Absolutely, I don’t know it any other way. The more fans I gain, the more I understand how important music is. This journey is not easy for any artist, it takes so much work and there are times when you feel like ‘damn, this is hard’. But, then things happen; you meet a fan on the street who tells you how your music saved their life. In that moment you know you’re on the right path. No matter how hard it is, you know you’re doing the right thing.
On your last album you had collaborations with the likes of Vince Staples and Drake. Do you find that creative collaboration is something that is important to you?
It’s important to me if it happens organically and it’s not forced. That’s how all of my collaborations have happened. It’s been either that we’ve met in the studio or a producer, like with Drake who used my sample for that beat. It’s never been a situation where my manager calls up another persons manager to ask for a collab. I also work with a couple of co-writers. I love that kind of collaboration, someone who understands you and can tell your story.

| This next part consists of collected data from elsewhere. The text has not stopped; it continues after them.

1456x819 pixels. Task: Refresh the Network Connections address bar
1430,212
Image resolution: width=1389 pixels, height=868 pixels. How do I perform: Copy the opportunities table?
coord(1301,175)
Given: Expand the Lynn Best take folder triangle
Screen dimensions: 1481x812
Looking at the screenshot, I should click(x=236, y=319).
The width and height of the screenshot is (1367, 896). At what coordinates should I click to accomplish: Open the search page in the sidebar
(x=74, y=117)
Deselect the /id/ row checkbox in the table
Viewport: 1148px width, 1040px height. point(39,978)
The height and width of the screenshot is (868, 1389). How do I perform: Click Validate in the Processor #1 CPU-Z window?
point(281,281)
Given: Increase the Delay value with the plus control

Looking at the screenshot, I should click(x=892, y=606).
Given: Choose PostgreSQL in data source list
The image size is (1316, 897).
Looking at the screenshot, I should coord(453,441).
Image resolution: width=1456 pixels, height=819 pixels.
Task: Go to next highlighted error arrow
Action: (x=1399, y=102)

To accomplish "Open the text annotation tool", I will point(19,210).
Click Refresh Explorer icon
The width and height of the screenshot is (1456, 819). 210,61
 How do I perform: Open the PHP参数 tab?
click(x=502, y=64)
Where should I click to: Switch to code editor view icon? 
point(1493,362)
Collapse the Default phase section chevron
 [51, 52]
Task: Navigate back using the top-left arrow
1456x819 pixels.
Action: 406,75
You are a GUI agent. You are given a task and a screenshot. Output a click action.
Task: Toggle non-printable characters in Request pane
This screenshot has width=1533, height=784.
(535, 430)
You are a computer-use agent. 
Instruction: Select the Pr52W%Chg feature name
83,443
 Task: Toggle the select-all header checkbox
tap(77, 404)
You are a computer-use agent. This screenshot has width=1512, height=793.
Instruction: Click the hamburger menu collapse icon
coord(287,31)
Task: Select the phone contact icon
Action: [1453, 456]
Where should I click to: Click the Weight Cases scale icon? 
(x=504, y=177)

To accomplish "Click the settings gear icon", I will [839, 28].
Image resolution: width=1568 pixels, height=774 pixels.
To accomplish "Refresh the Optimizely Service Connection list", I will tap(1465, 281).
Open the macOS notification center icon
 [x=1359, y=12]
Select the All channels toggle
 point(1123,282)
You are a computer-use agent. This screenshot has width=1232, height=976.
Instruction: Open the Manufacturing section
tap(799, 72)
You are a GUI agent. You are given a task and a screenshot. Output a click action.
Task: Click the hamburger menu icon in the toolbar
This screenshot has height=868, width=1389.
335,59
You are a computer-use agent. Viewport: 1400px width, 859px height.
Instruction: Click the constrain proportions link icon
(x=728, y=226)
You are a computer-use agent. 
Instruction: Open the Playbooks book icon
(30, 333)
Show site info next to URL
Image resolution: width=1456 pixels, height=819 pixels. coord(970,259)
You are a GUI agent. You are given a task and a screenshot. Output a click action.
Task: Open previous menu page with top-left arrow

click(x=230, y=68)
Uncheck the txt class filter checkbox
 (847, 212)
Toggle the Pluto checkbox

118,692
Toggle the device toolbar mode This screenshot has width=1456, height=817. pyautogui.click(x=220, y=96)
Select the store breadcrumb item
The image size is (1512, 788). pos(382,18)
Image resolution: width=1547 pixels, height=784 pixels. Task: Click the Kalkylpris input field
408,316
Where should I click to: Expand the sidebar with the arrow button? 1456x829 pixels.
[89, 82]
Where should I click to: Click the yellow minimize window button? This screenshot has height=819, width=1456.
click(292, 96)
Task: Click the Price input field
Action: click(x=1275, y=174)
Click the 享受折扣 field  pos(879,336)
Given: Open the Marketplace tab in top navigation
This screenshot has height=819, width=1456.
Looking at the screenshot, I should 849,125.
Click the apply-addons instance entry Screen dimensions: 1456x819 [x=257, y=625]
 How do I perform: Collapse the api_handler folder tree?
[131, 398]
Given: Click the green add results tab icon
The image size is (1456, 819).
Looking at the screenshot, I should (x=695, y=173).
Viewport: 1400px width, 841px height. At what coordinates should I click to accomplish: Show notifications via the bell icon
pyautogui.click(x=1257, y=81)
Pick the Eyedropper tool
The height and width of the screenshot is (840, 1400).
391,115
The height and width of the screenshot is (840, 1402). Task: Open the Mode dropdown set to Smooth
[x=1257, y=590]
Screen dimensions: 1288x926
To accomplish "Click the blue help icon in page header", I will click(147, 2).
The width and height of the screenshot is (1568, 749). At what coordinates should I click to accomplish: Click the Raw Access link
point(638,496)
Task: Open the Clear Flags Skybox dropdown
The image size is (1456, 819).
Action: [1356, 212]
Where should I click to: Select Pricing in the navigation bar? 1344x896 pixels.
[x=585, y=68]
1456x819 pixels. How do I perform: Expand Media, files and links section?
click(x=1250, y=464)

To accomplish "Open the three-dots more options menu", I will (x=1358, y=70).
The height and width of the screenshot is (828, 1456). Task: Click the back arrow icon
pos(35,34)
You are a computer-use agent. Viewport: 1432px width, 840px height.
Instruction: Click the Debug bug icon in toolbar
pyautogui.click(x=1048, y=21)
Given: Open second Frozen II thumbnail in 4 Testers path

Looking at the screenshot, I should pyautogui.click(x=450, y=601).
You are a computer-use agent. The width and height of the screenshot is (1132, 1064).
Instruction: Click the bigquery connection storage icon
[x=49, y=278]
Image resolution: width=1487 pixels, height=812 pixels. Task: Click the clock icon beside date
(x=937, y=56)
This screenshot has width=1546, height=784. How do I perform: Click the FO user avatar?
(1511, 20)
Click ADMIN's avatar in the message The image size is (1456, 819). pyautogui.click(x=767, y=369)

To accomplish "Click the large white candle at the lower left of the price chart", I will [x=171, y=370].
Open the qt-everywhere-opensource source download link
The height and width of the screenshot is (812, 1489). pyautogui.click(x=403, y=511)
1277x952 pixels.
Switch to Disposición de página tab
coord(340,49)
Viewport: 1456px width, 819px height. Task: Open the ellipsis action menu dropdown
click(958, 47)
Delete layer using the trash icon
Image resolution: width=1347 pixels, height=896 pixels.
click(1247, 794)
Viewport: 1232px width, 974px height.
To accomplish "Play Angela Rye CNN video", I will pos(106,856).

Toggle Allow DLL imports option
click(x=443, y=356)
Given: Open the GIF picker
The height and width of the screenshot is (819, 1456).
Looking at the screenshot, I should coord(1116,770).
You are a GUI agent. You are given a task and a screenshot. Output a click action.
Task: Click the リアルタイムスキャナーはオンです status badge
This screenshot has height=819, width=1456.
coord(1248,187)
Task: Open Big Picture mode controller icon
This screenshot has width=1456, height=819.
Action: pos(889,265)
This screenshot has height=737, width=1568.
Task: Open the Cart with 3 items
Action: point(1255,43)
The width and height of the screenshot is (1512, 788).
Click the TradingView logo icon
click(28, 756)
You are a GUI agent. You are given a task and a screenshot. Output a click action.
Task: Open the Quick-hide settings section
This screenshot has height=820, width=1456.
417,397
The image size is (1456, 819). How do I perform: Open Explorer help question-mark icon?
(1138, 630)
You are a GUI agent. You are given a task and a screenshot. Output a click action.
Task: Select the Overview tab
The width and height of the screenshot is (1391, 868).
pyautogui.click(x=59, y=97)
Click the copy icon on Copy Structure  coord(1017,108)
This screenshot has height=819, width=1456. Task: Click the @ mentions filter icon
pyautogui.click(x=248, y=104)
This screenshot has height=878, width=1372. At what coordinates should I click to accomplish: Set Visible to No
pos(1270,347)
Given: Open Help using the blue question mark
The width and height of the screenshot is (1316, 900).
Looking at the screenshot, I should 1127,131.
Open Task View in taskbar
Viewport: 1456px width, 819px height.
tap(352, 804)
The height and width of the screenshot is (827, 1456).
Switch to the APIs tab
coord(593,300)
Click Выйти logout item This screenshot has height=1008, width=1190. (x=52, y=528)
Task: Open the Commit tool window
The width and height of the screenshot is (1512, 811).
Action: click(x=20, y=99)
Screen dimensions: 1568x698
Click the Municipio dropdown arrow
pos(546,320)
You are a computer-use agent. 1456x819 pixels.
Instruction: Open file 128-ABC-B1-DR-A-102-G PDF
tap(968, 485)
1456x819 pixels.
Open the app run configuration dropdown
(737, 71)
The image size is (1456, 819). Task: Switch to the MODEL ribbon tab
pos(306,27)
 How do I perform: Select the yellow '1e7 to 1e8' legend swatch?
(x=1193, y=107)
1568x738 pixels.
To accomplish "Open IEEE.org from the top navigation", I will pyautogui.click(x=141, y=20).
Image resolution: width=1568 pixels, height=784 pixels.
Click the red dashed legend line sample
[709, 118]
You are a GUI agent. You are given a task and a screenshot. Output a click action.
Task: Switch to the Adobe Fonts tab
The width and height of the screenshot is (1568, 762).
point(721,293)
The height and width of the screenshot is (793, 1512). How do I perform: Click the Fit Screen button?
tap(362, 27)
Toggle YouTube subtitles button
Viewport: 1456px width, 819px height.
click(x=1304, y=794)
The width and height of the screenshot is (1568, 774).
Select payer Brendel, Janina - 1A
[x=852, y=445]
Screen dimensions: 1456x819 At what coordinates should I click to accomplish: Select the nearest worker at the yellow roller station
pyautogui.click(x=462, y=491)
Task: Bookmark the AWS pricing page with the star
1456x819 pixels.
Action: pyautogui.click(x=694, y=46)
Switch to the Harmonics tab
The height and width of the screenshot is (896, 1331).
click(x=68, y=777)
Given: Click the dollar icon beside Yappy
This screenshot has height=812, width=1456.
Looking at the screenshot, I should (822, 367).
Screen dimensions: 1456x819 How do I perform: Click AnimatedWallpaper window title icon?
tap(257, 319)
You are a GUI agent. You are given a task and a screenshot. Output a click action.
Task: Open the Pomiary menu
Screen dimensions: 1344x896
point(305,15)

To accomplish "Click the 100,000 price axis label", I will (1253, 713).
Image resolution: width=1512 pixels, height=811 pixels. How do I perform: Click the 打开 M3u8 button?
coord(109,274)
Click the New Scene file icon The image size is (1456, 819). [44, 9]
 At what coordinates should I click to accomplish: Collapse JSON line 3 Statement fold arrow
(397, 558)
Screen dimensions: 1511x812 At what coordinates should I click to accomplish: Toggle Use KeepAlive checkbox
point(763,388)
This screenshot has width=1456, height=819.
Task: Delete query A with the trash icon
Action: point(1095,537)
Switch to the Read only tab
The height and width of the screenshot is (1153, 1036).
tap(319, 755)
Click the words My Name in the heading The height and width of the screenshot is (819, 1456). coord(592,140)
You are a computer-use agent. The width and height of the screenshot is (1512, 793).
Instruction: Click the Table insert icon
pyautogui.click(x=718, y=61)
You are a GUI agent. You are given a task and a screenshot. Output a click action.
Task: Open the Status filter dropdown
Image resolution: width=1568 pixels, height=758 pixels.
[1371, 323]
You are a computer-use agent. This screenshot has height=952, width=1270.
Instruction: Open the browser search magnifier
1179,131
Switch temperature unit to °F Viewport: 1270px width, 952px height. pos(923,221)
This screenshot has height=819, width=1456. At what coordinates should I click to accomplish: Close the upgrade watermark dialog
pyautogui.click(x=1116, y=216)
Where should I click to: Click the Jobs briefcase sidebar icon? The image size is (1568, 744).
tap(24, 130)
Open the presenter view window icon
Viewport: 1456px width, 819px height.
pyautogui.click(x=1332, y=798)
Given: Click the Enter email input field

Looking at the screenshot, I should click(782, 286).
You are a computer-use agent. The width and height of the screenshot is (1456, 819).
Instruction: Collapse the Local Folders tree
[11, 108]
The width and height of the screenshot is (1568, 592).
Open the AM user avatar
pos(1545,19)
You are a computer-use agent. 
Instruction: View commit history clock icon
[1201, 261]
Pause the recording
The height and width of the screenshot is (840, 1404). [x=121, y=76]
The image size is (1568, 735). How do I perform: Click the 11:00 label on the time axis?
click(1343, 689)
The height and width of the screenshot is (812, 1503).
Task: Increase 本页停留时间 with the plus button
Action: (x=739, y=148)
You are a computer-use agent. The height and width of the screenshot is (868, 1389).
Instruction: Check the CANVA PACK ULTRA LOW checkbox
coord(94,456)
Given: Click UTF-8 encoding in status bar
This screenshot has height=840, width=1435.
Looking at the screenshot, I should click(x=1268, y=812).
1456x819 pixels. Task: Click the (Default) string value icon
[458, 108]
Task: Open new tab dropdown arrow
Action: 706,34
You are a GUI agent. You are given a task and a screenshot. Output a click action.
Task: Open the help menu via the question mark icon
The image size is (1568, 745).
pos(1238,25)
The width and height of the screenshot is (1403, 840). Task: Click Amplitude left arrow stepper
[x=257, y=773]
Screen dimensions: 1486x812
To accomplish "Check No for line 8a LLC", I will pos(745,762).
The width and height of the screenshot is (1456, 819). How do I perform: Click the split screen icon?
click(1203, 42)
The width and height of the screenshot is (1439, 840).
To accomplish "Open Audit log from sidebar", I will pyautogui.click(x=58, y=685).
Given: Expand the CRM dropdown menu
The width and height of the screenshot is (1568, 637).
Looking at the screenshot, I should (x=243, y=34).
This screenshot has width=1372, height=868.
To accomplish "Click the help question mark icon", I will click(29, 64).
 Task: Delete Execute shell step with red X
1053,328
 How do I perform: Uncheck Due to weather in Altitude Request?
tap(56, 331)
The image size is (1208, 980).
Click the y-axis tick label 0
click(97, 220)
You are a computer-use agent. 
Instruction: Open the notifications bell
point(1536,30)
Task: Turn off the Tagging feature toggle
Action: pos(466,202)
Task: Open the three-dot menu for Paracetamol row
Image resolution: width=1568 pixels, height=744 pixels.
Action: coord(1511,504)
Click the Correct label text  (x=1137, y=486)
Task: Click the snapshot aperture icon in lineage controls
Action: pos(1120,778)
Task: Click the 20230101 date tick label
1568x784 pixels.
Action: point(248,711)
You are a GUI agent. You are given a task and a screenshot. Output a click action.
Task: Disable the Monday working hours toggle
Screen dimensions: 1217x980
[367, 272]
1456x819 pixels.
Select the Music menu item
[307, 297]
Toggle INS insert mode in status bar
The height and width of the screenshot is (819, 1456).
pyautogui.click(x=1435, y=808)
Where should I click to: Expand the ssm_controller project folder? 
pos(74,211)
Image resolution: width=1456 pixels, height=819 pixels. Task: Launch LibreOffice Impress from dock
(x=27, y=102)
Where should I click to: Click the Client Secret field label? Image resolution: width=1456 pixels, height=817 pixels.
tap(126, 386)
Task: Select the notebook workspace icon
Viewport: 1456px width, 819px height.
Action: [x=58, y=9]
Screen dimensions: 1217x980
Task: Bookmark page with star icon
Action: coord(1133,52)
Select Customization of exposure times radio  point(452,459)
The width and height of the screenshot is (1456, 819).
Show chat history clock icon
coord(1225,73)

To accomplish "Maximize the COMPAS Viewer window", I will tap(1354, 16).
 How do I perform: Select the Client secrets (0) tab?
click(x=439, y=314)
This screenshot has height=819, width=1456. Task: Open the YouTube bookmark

It seems like the music industry thrives on creative collaboration. Why do you think that is?
I’ve noticed that it is happening in fashion too. I think more people are collaborating than ever. There was a lot of it in the 80s and 90s too, but not in the same way. There’s a lot more crossover right now because everyone is more free. There’s not rules, so we’re in a beautiful place with creativity in music, film and fashion.
Is there anyone in particular who tried to push your creativity?
My mom always pushed me to follow my dreams. She’s been super supportive ever since I was a kid, she’s the type of parent that dreams bigger than her own kids for her kids. So, that has been really helpful. It’s hard if your family don’t support your dreams or goals, especially in something like music. A lot of people have thought I was dreaming too big, but I never listen to anybody. As long as my mom and family support me, that’s all that matters.
What advice would you give to young people looking to break into the music industry?
Everybody has their own journey. Some people pop off from their first single and then there’s cases, like mine, where it’s a longer journey. I’ve met a lot of resistance, nothing has come easy, but I have strong willpower. You have to have thick skin and know that this is your journey; don’t give up no matter what people are saying to you, because this is your life. With the internet, it’s so much easier to share and spread your music. You can do your thing and be your own boss. I would advise people to find what they’re good at and stick to that, don’t follow what’s hot on the radio right now.